A psicologia social, até então, era vista de maneira muito simples, como uma questão de reação psicológica a sentimentos de ameaça. Lewin percebeu que a interação entre as pessoas pesava muito e começou a estudá-la. Para isso, criou grupos de controle e pesquisa, que se chamaram “Dinâmicas de Grupo” e serviam tanto para compreender a estrutura das relações humanas como para determiná-las. As dinâmicas passaram a ser usadas por empresas e governos que desejassem estabelecer um nível de controle e compreensão do processo social que envolvia aquelas relações.
Uma solução para o problema moral
Com a crescente secularização da sociedade, a idéia de pecado ou de freio às paixões e sentimentos ruins, cujas exigências se punham como condição para a vida eterna, migraram para o campo da ética instrumental e da sua necessidade para a boa convivência social. A sobrevivência e manutenção da sociedade passou a ser o maior e único problema a ser resolvido.

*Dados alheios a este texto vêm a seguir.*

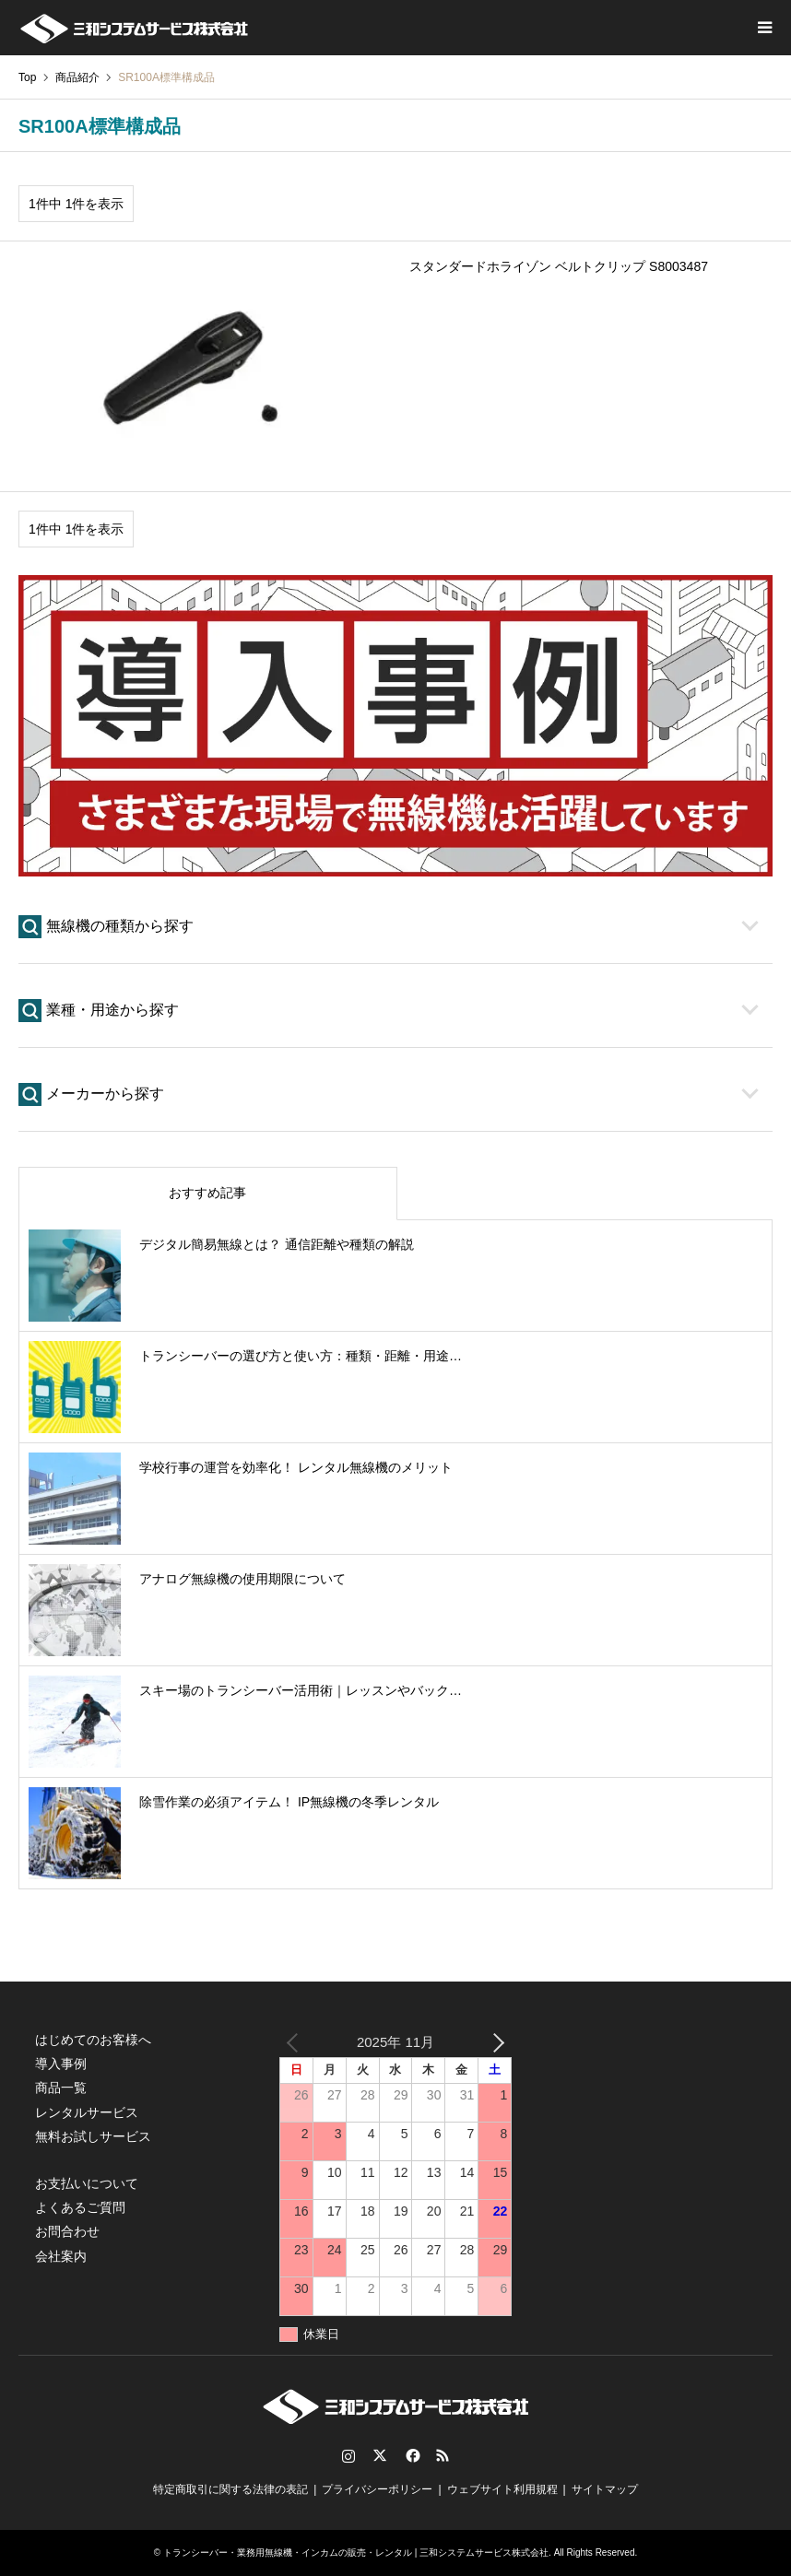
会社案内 (61, 2256)
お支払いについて (86, 2183)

O que vemos hoje em matéria de reengenharia linguística faz parte de um longo processo de tentativa de controle e determinação do pensamento. Os sociólogos e filósofos que viam o crescimento da sociedade de massas como algo perigoso e incontrolável, desejaram reunir os meios para um controle seguro das paixões massivas. A psicologia social é resultado desse temor. O politicamente correto, a “linguagem empática” e a “tolerância”, cujo principal inimigo é o chamado “discurso de ódio”, são instrumentos de domesticação das opiniões e controle das paixões humanas após a aparente derrocada do poder social das religiões.

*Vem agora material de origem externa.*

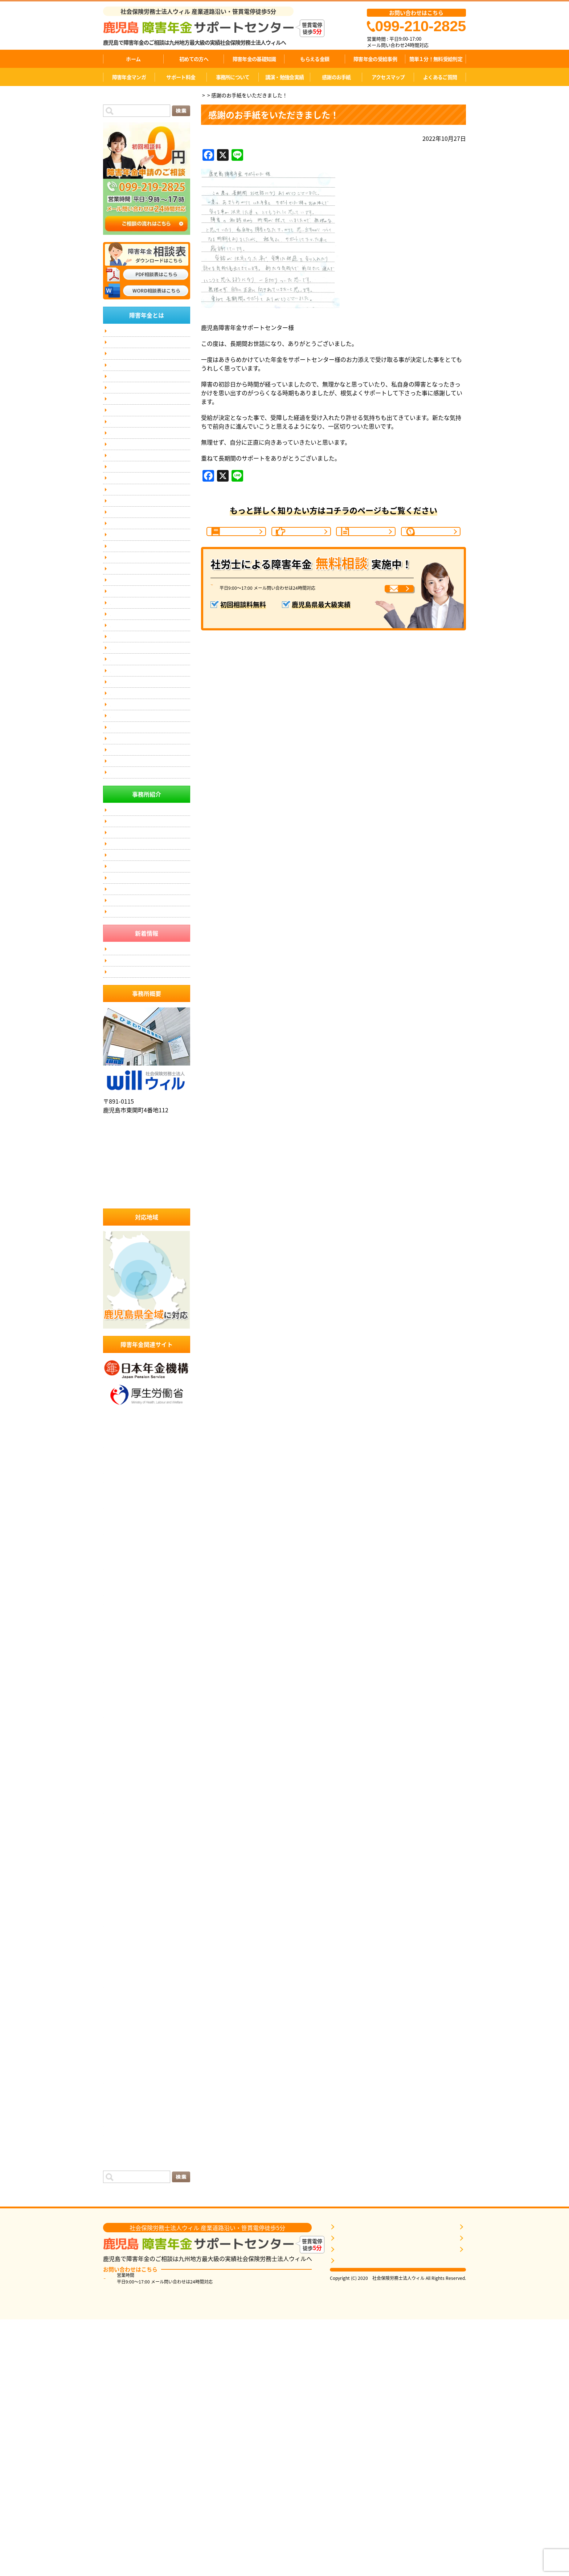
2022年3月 (117, 2077)
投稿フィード (120, 2399)
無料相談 (119, 664)
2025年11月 (118, 1702)
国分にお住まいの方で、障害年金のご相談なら (149, 785)
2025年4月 (117, 1763)
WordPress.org (122, 2416)
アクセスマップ (388, 77)
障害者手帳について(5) (133, 431)
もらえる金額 (314, 58)
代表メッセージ (125, 346)
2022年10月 (118, 2016)
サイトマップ (123, 636)
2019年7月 (117, 2312)
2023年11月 (118, 1902)
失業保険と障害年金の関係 (136, 480)
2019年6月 (117, 2321)
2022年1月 (117, 2094)
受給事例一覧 (123, 1184)
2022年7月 (117, 2042)
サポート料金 (180, 77)
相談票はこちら (398, 2523)
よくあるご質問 (440, 77)
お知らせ (114, 2364)
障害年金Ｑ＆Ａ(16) (130, 389)
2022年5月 (117, 2059)
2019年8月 (117, 2303)
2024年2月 (117, 1876)
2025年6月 (117, 1746)
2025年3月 (117, 1772)
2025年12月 (118, 1693)
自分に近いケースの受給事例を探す (374, 2488)
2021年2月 (117, 2190)
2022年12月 (118, 1998)
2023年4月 (117, 1963)
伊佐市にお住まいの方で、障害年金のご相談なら (149, 909)
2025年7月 (117, 1737)
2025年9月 (117, 1720)
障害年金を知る (353, 2476)
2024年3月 (117, 1868)
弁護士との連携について (134, 565)
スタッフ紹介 (123, 360)
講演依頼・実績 (125, 593)
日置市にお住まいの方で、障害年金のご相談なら (149, 847)
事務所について (233, 77)
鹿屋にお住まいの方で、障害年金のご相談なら (149, 702)
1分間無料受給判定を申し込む (369, 2499)
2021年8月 (117, 2138)
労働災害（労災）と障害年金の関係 (145, 466)
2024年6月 (117, 1841)
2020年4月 (117, 2251)
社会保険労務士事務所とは (136, 1087)
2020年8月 (117, 2233)
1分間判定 (434, 540)
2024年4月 (117, 1859)
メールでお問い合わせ (372, 612)
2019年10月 (118, 2286)
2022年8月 (117, 2033)
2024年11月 (118, 1807)
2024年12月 (118, 1798)
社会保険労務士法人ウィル (146, 1324)
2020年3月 (117, 2260)
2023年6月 (117, 1946)
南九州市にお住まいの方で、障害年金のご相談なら (149, 806)
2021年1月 (117, 2199)
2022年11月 (118, 2007)
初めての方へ (193, 58)
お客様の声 (121, 523)
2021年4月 (117, 2172)
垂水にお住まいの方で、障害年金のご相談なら (149, 930)
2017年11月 (118, 2355)
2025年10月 (118, 1711)
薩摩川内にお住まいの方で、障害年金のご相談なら (149, 743)
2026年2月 (117, 1676)
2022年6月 (117, 2051)
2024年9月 (117, 1824)
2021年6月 (117, 2155)
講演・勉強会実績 (284, 77)
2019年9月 (117, 2294)
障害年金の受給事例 (375, 58)
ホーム (133, 58)
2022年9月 (117, 2024)
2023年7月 (117, 1937)
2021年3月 (117, 2181)
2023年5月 (117, 1955)
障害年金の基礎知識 (254, 58)
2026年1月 (117, 1685)
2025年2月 (117, 1780)
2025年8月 (117, 1728)
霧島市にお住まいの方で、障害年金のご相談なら (149, 723)
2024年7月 (117, 1833)
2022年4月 (117, 2068)
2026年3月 (117, 1667)
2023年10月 (118, 1911)
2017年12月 (118, 2347)
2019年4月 (117, 2329)
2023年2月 (117, 1981)
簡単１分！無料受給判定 (435, 58)
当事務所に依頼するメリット (138, 1073)
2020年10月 (118, 2225)
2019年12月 (118, 2268)
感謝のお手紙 (336, 77)
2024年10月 (118, 1815)
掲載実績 (119, 608)
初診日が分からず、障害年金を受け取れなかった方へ (149, 448)
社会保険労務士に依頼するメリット (145, 1101)
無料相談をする (353, 2510)
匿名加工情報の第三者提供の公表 (143, 961)
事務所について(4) (128, 494)
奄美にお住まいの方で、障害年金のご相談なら (149, 826)
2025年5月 (117, 1754)
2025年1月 (117, 1789)
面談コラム (117, 2381)
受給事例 (369, 540)
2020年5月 (117, 2242)
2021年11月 (118, 2111)
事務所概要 (449, 2476)
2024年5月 (117, 1850)
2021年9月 (117, 2129)
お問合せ (119, 622)
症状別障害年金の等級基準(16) (140, 417)
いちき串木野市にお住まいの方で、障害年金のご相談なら (149, 888)
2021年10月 (118, 2120)
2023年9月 (117, 1920)
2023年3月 (117, 1972)
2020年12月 (118, 2207)
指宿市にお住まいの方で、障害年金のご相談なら (149, 868)
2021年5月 (117, 2164)
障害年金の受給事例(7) (133, 403)
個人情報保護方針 (127, 976)
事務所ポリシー (125, 650)
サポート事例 (123, 509)
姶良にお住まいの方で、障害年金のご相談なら (149, 764)
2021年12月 (118, 2103)
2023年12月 (118, 1894)
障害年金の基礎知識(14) (134, 375)
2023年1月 (117, 1990)
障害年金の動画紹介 (130, 551)
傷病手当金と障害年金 (132, 947)
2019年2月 (117, 2338)
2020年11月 (118, 2216)
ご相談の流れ (304, 540)
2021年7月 (117, 2146)
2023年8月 (117, 1929)
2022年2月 (117, 2085)
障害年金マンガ (129, 77)
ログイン (114, 2390)
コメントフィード (126, 2408)
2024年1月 (117, 1885)
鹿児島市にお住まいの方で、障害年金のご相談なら (149, 681)
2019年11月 (118, 2277)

Cristian Derosa é mestre em jornalismo pela UFSC e autor dos livros “A transformação social: como a mídia de massa se tornou uma máquina de propaganda” e “Fake News: quando os jornais fingem fazer jornalismo”. Editor do site Estudos Nacionais e autor do blog ‘A transformação social’. Aluno do Seminário de Filosofia de Olavo de Carvalho.
Excelente o texto do Cristian Derosa. Simples e esclarecedor.
Excelente!
Muito interessante, bom tema para se aprofundar.

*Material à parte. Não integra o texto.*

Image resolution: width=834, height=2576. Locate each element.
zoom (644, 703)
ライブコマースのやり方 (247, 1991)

Realmente o ambiente corporativo está cada vez mais insuportável. Tudo agora tem que ser inclusivo, não-ofensivo etc.
Nem me fale. Trabalho em uma empresa americana e essas práticas são levadas ao extremo.
A última foi excluírem palavras ‘racistas/ofensivas’ dos produtos como master/slave/blacklist/whitelist.
Tô vendo a hora ser demitido por ser branco, hétero e cristão.